Which brings me to my second point, which contradicts my first point. Energy is limited. I agree with that. But when we devote ourselves to doing the Lord’s work in Steele Creek, we tap into the only infinite energy source in the universe. We tap into the very energy, the very Spirit of God, that created the universe. Say what you want to about Moses. He stuttered and he hemmed and he hawed. He spent at least three chapters of Exodus trying to get out of what God had called him to do. Who could blame him? It was a crazy idea, chalk full of risk everywhere he turned. If he failed, then he was a dead man, and so were his people. It took a lot of energy alright. It took far more than Moses ever had. But Moses tapped into that everlasting source, and God sustained him. Sure there were bumps and bruises and scrapes and scratches and mistakes and doubt, everywhere he turned. Sure there was a mutiny. Sure, his own brother even turned on him. But in the end, God was faithful, and God supplied everything that Moses would need, everything.
I am convinced that we need to spend our energy in a Kingdom kind of way. When we do the Lord’s work, the energy shows up all over the place. It’s everywhere. Like the exodus, it’s risky, and uncomfortable, and painful. We will make our own mistakes and have our own bumps and bruises along the way.
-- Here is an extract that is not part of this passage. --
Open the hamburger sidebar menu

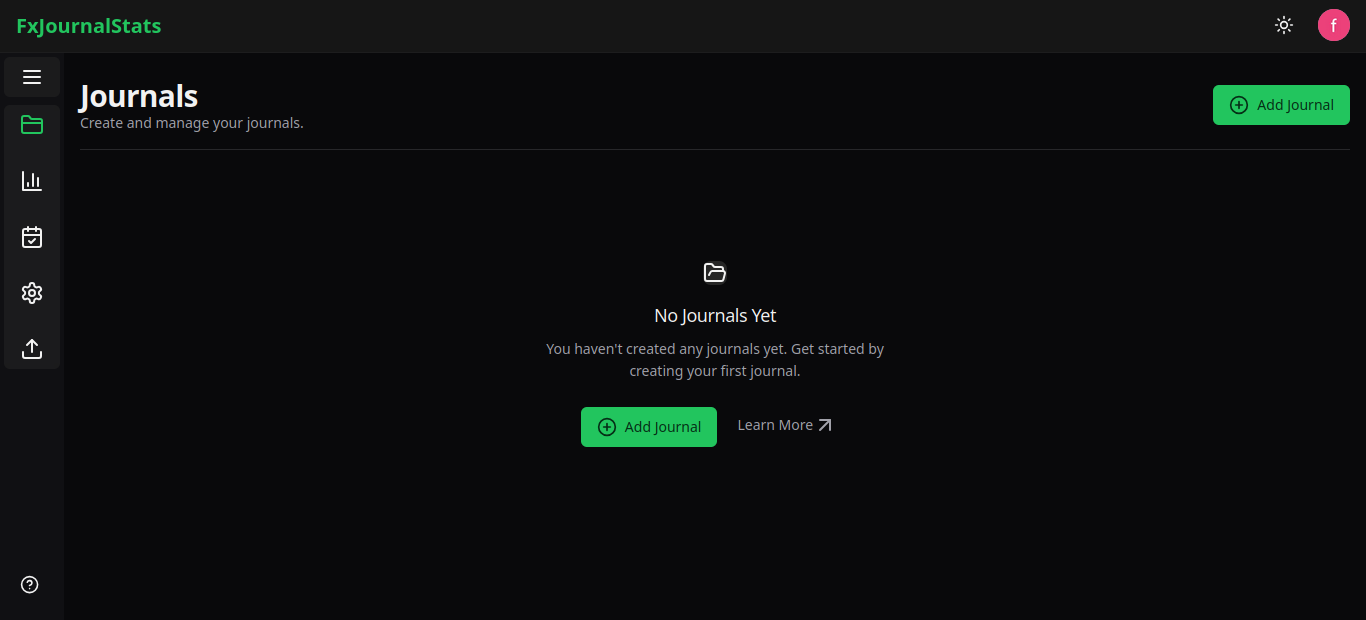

But God will be faithful. I am convinced of that.

Talmage Skinner was the chaplain at Wofford when I was a student there. He was instrumental both in my education and in my theological formation. When I think of a pastor, his is the first image that comes to mind. I went to Wofford’s homecoming last week, and I saw a lot of good friends there. As we reminisced, I had to finally conclude that we had a lot of fun, did a lot of stupid things, we sowed our wild oats. We, or at least I, tried to forget about God for a while. But then there was Talmage Skinner, who, more than anything else, simply showed up, and devoted himself to showing us that there was a greater truth. If Talmage Skinner is not a saint, then I am at a loss as to who is. He is a saint because of what God has done in his life. He is also a saint to me, personally, because of how he responded, and specifically how he spent his time and energy from the fall of 1994 to the spring of 1998. He devoted his limited energy to a worthy cause, and somehow found enough energy to preach the Gospel to a bunch of college fraternity boys. Whatever energy I have to preach the Gospel today came largely from him. I am living proof, then, of God’s eternal reservoir of energy. In short, we’ve got it. May we use it faithfully.

In the Name of the Father, the Son, and the Holy Spirit, Amen.